Aufgaben:
a: Wie viel Prozent der Schulanfänger*innen haben laut dem Text über die Masern-Impfpflicht die zweite Masernimpfung erhalten?
b: Schreiben Sie aus dem Text über die Masern-Impfpflicht den Abschnitt von „Impfen? Lieber freiwillig“ bis „mit der Impfpflicht!“ wortgetreu ab.

Vorliegender Text:

Die Debatte um die Impfpflicht dreht sich um ein Feindbild. Dabei wird übersehen, dass etwas anderes besser gegen Nicht-Impfen helfen würde.

Impfen? Lieber freiwillig Foto: dpa

N iedersachsens Gesundheitsministerin Carola Reimann (SPD) hat sich gegen die von der Bundesregierung geplante Masern-Impfpflicht ausgesprochen. Eine Stimme der Vernunft in einer Debatte, in der von einem „Erstarken der Impfgegner“ fantasiert wird, die für den Anstieg der Masernerkrankungen verantwortlich sein sollen.

Belege? Braucht es nicht. Das Wort „Impfgegner“ reicht, um ein Feindbild zu beschwören: Verschwörungstheoretiker*innen, die das Leben anderer aufs Spiel setzen, weil sie ihren Blagen nur Kügelchen geben. Denen zeigen wir’s jetzt mit der Impfpflicht!

Niedersachsens Gesundheitsministerin, die Masernimpfungen zu Recht befürwortet, weiß, dass es so einfach nicht ist. So würde die Pflicht die großen Impflücken, die vor allem bei jungen Erwachsenen bestehen, nicht schließen. 97 Prozent der Schulanfänger*innen sind nämlich einmal gegen Masern geimpft, die zweite Impfung haben 93 Prozent bekommen. Das sind zwei Prozentpunkte zu wenig, um Masern auszurotten. Stimmt. Und 93 Prozentpunkte zu viel, um hysterisch zu werden.

Tatsächlich belegt eine alle zwei Jahre erscheinende Studie der Bundeszentrale für gesundheitliche Aufklärung (BZgA) Reimanns These, dass es sinnvoller wäre, Eltern besser zu informieren. Nur ein Prozent der befragten Eltern lehnt Impfungen grundsätzlich ab, ein weiteres Prozent bezeichnet sich als „eher ablehnend“. Laut BZgA ist der Anteil der Impfgegner*innen seit 2012 gesunken.

Wissensdefizite als häufig genanntes Impfhindernis

Wenn man davon ausgeht, dass diese zwei Prozent Hardcore-Impfgegner sind, wären sie die Gruppe, für die es die Pflicht bräuchte, weil man bei ihnen mit Argumenten nichts erreicht. Das Problem ist: Eben weil sie so überzeugt sind, werden sie Wege finden, der Impfpflicht zu entgehen und sei es mithilfe ihrer homöopathischen Hausärzte.

[Auszug aus einer Sammlung von Einträgen]
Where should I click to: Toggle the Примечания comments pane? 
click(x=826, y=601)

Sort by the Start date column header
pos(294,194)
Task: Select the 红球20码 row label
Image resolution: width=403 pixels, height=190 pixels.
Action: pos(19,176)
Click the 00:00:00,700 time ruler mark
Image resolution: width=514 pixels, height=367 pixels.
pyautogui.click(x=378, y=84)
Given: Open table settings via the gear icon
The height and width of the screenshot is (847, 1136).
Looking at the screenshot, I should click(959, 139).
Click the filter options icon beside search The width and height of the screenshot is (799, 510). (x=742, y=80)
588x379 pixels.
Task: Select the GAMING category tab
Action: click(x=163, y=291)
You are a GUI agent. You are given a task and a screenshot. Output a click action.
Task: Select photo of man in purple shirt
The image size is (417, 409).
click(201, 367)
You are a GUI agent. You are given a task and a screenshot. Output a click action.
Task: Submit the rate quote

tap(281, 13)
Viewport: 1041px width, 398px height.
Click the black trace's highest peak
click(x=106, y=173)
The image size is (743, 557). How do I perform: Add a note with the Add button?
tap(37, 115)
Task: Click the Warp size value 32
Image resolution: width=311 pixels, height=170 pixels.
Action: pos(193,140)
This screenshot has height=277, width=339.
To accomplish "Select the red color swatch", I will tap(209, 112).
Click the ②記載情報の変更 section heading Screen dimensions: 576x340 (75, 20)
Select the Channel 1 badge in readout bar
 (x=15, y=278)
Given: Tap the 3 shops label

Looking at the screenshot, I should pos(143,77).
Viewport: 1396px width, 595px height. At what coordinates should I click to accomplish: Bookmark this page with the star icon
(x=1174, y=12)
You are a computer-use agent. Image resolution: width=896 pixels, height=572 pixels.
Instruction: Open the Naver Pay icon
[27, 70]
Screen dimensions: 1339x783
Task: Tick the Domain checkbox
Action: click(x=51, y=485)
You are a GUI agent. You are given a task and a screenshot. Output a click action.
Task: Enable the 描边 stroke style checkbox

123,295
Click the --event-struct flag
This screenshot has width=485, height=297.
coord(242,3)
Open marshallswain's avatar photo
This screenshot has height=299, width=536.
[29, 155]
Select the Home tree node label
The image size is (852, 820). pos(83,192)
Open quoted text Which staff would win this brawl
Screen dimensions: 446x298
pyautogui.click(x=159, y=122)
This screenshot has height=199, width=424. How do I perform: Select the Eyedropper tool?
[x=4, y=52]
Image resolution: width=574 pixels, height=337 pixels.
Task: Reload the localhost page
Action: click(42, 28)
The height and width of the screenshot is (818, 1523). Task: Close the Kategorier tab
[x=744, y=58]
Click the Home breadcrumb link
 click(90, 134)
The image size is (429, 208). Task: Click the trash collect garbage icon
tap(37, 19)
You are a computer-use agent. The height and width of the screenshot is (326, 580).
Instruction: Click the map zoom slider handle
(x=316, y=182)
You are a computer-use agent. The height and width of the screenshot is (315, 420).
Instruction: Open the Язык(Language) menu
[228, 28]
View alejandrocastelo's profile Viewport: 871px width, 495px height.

Lösungen:
a: 93 Prozent.

b:
Impfen? Lieber freiwillig Foto: dpa

N iedersachsens Gesundheitsministerin Carola Reimann (SPD) hat sich gegen die von der Bundesregierung geplante Masern-Impfpflicht ausgesprochen. Eine Stimme der Vernunft in einer Debatte, in der von einem „Erstarken der Impfgegner“ fantasiert wird, die für den Anstieg der Masernerkrankungen verantwortlich sein sollen.

Belege? Braucht es nicht. Das Wort „Impfgegner“ reicht, um ein Feindbild zu beschwören: Verschwörungstheoretiker*innen, die das Leben anderer aufs Spiel setzen, weil sie ihren Blagen nur Kügelchen geben. Denen zeigen wir’s jetzt mit der Impfpflicht!